At any rate, this is a great book and I’ve already picked out a few recipes that I’m going to use to make Christmas cookies for friends and neighbors, which is something I haven’t done since … let’s see now, never. I’ve never made Christmas cookies for friends and neighbors. (And by “neighbors,” I mean “old man who lives across the alley.” If the rest of the people on my block want cookies, then maybe next year, they’ll rake their leaves out of the storm drain once in a while instead of watching me do it twice a week every week all fall not that I’m annoyed about that or anything.)
In preparation for the Festival of Holiday Baking 2012, I purchased these cookie cutters so I can make ninjabread men:
because it’s not Christmas until someone gets a beat down.
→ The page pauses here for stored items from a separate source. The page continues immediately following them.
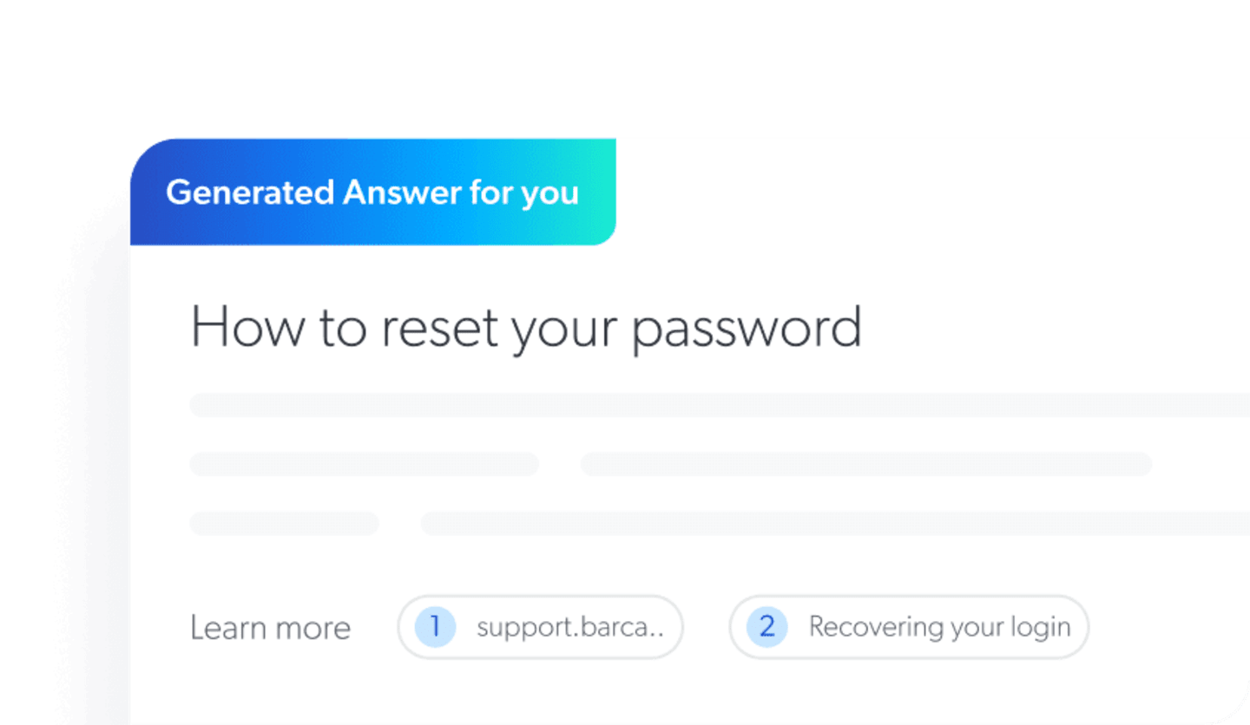
Task: Click the long right placeholder bar in second row
Action: click(865, 464)
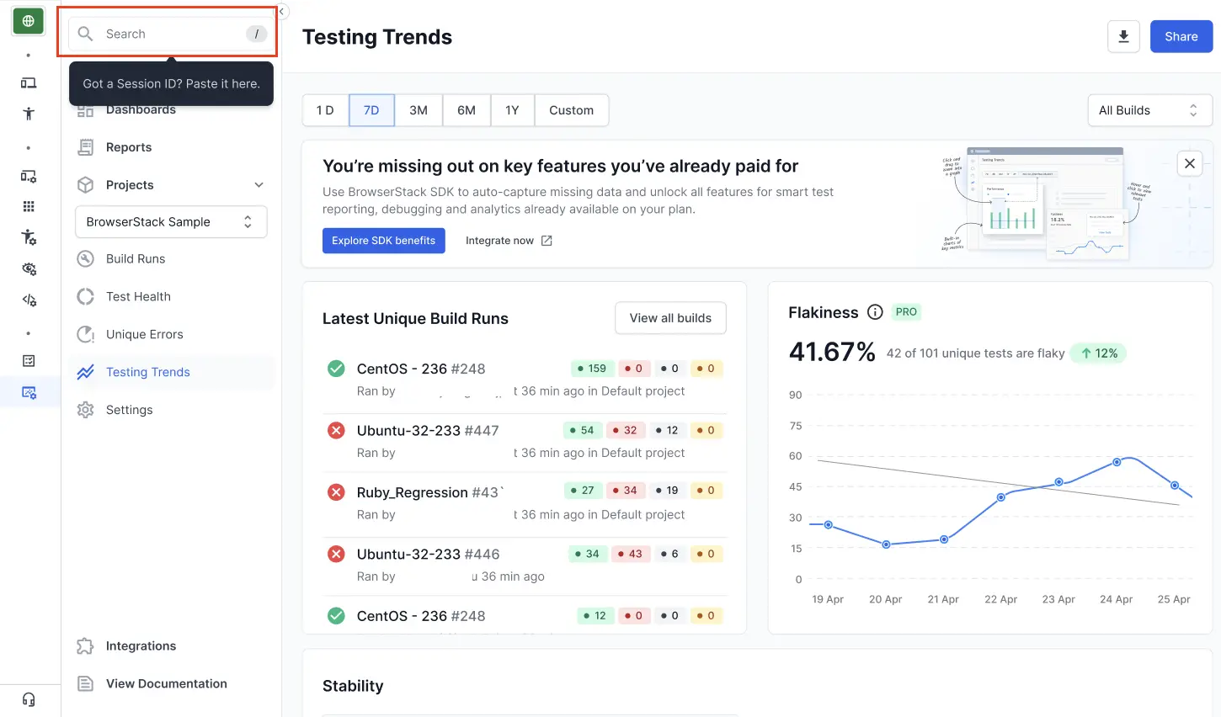
Task: Open the Integrate now link
Action: 508,241
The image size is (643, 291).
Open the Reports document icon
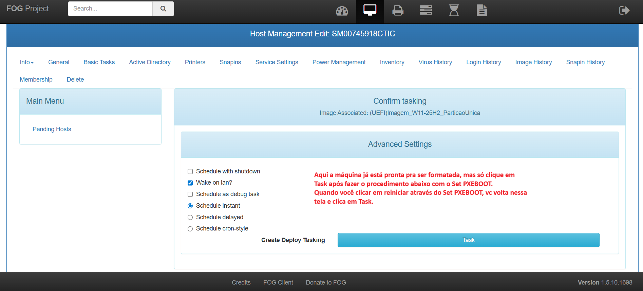[481, 11]
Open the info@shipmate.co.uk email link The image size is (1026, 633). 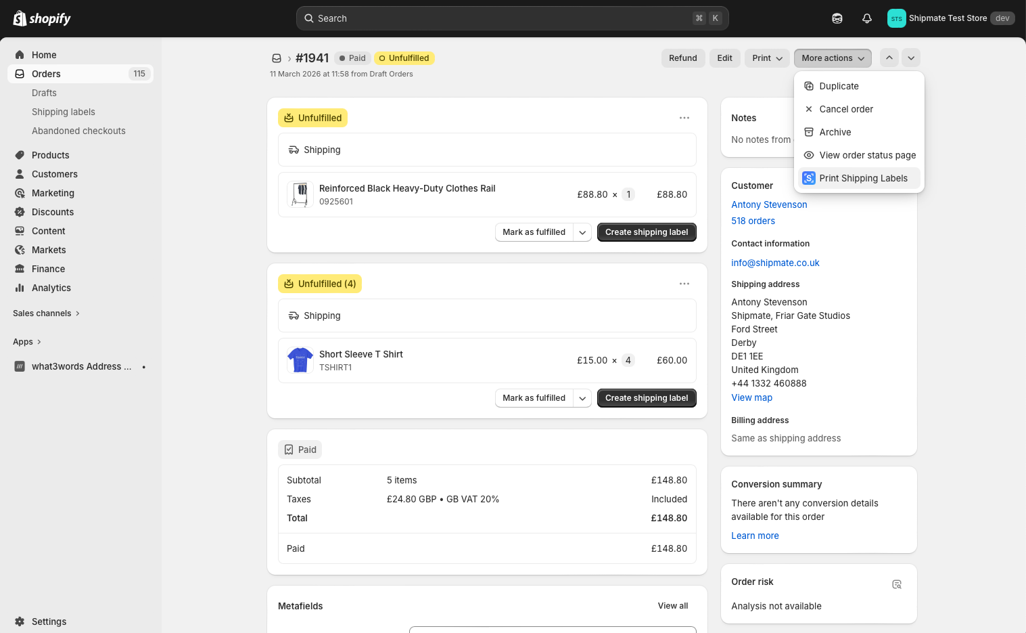tap(775, 263)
So I have the cookbook, I have the cookie cutters, and yesterday I discovered that I have cream of tartar. Why? No one knows. What I don’t have is butter. I was in the store yesterday and meant to buy a ridiculous amount of butter because (a) cookie-baking and (b) butter was on sale and God knows I love a good sale. But then I got flustered and forgot.
As you may or may not recall, I have contentious relationships with butchers all over this city, with the exception of the butcher at my neighborhood grocery store, whom I refer to as the Billy Idol butcher because of his spiky unnaturally blond hair. You may also recall that I have a little crush on the Billy Idol butcher for reasons having to do with unseasoned ground turkey. It’s a boring story so I won’t tell it again; besides, if you really cared about me, you would remember everything I’ve ever said, even the stuff about my boring dentist. I haven’t seen the Billy Idol butcher for months, so I assumed he’d moved on to a job cattle ranching or at the slaughterhouse or possibly even something non-meat related. And honestly, I was relieved because when I’m around guys I have a little crush on I tend to get extra dull and rude. No, I’ve never married, why do you ask? So, yesterday, I’m in the meat department looking for a package of chicken thighs that contains fewer than 25 chicken thighs because I’m not a wolverine for God’s sake, when I spot the biggest turkey drumstick I’ve ever seen. It was a single drumstick weighing two and a half pounds.
Me: Jeez, look at this turkey drumstick!
Elderly Chinese Man [giving me the side eye]: …
Me: It’s huge!
Elderly Chinese Man [staring at me with open hostility]: …
Me: This is the biggest drumstick I’ve ever seen!
Elderly Chinese Man [walking away]: …
Disembodied Voice: Yep, 30 pound turkey.
Me [continuing to gape at turkey leg]: It looks like a sheep’s leg.
Disembodied Voice: Pterodactyl leg!
Me: GODZILLA L… [turning toward Disembodied Voice, discovering who it belongs to]
OMG THE BILLY IDOL BUTCHER [smiling, quizzical expression on face]: … ?
Me: It’s big. [quickly wheels cart away]
After that, I was too out-of-sorts to remember to buy butter. Oh, damn, I just realized I also forgot to buy chicken.